We put on a stoic face, shove the self disgrace and shame in our pocket, put our heads down and except the raw deal fate handed us.
My point was more that the leper will usually, by regular body checks, deduce such a hammering did occur at some point and make sure it's taken care of. The event lies in his past but it seems hard to contest that reality. One could see this as no different than any signal of pain, just slower and involving more (complex) deliberation. It's the same with our whole construction of reality: many signals, deductions, filtering going on and they all together create some more or less coherent image: our organic world view. One strong signal really cannot be "real" just by itself, like one rusty nail does not present "table".
If we're talking about a leper making after the fact deductions, I don't think deductions need to take place. If a leper looks at his toe, and it's smashed, its obvious that the toe is smashed, but what's not obvious is the implement used. The reasoning that it was a blunt object is inductive. Getting it taken care of would fall into inductive reasoning as well. For example I know this doctor is good based on such and such criteria.

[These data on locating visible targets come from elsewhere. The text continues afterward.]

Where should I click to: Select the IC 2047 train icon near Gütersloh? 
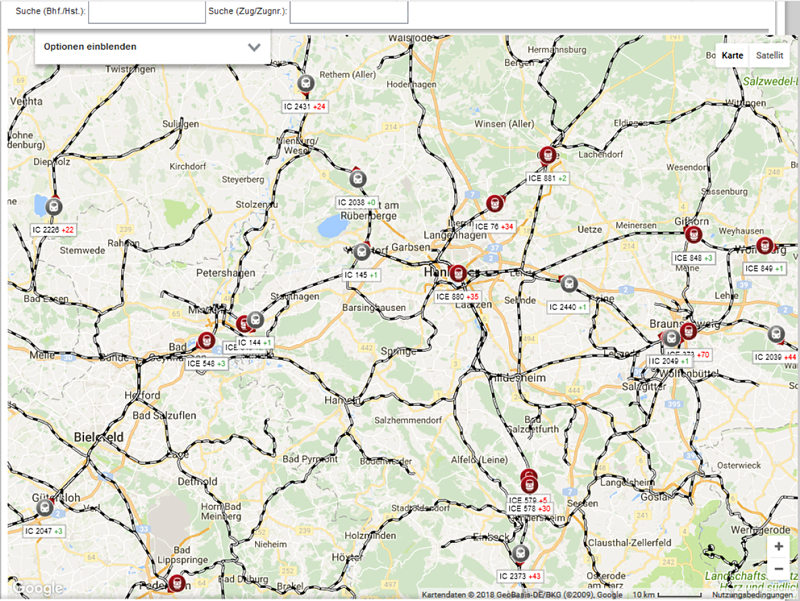tap(45, 508)
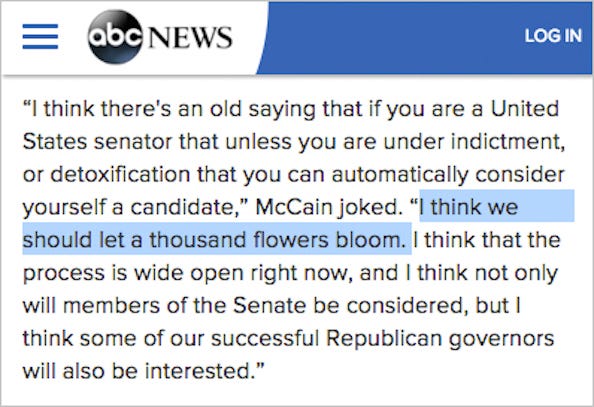Viewport: 594px width, 407px height.
Task: Click the NEWS wordmark beside the logo
Action: (x=190, y=37)
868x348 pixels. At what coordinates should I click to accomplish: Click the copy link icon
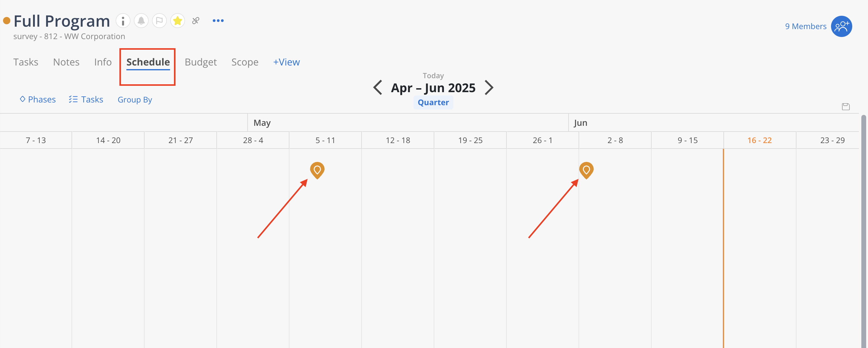pos(196,21)
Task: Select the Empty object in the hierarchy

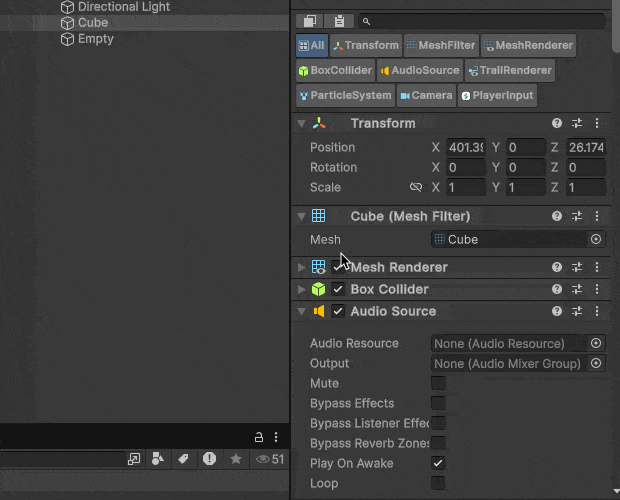Action: pyautogui.click(x=95, y=39)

An interesting question is, does reasoning have the ability to be deductive without inductive? And vice-versa? I'm not trying to lead you on here. This is a genuinely spontaneous question.
A good question and goes to the heart of philosophizing. But if you mean "knowledge", it's called epistemology. Truth appears to work inside a context, like something being "in accordance with reality", meaning that we have now defined something called reality as background "truth maker". If the context of the absolute (of constance, unmoving), absolute truths are nothing but truths in accordance with that "constant" nature.

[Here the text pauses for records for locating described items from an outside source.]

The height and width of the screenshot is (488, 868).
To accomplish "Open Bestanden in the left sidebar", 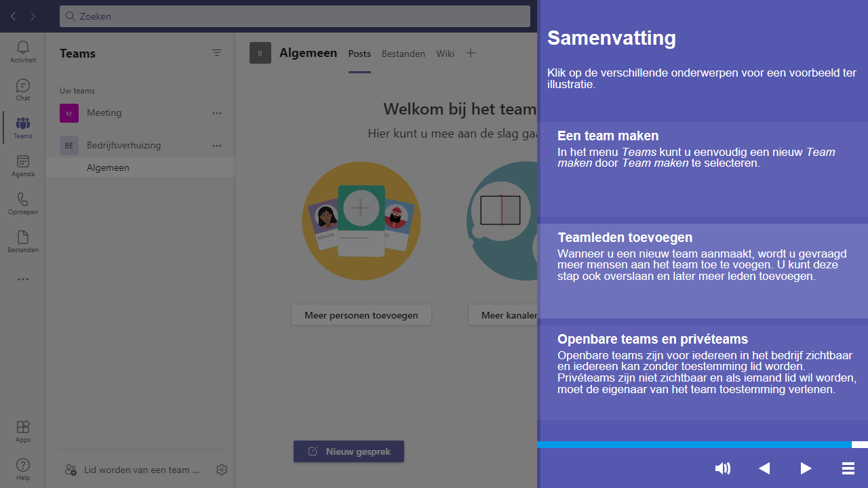I will [x=23, y=241].
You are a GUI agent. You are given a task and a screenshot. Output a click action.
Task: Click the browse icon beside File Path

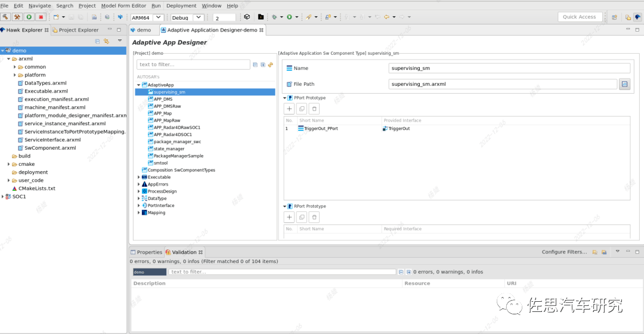pos(624,84)
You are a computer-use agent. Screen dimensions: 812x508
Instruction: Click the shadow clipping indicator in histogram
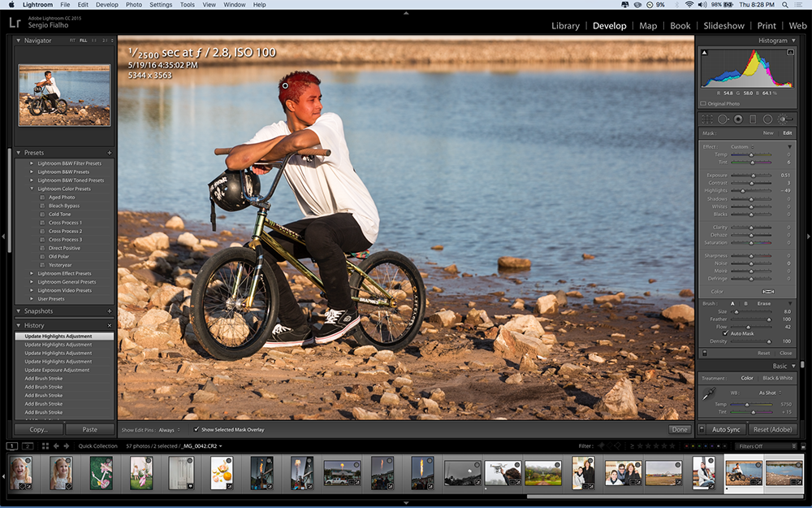click(x=705, y=52)
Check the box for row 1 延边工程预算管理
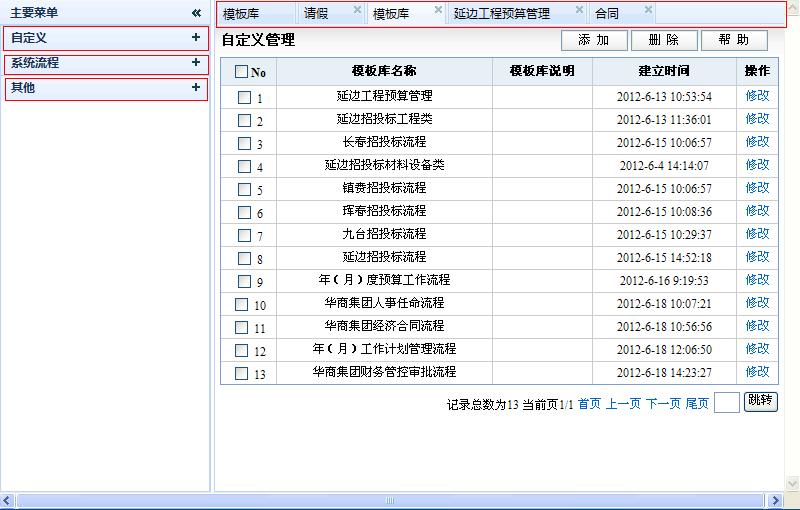The width and height of the screenshot is (800, 510). coord(244,98)
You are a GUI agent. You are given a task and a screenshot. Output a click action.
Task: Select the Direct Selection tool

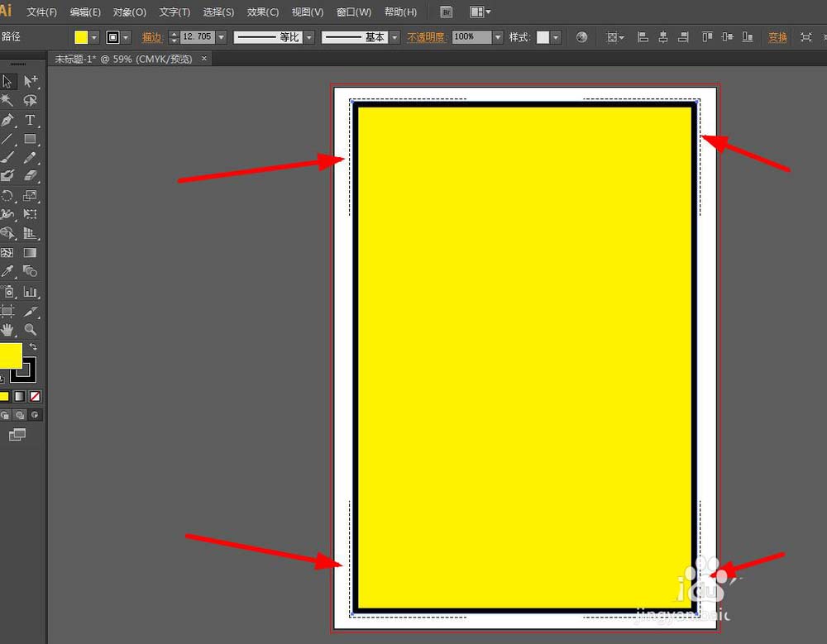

Its interesting we have to have some sort of 'given.' Whether its 'reality' or 'absolute truth' or whatever. If I ask you, 'What is absolute truth?' Can I respond in saying I reject your notion of 'absolute truth?'
You mean which other self-consciousness can I introduce to own it? How could that ever answer the deeper question here? This is not an attempt to avoid the answer though but it needs probably another context to make more sense.
Its interesting you assume I think that some other consciousness needs to be introduced in order to have possession of a consciousness. Can things besides consciousness obtain some sort of ownership?
My basic idea is to point out the oddity that we all feel fine saying, I have a body, I have a mind, I have a soul, etc, but what is it that has these things? And why does thinking about who owns these things feel odd?
I've been thinking about what happens after death, and I have a hypothesis. Could it be that death results in a new randomizing of everything possible? If anything is possible given enough time, and seeing as the passage of time won't be of any significance to me, it would seem as if anything is possible after death. What happens to me is that I will be thrown into a new randomization in the truest sense of the word. Sort of like shuffling a deck of cards after a hand of solitaire or something.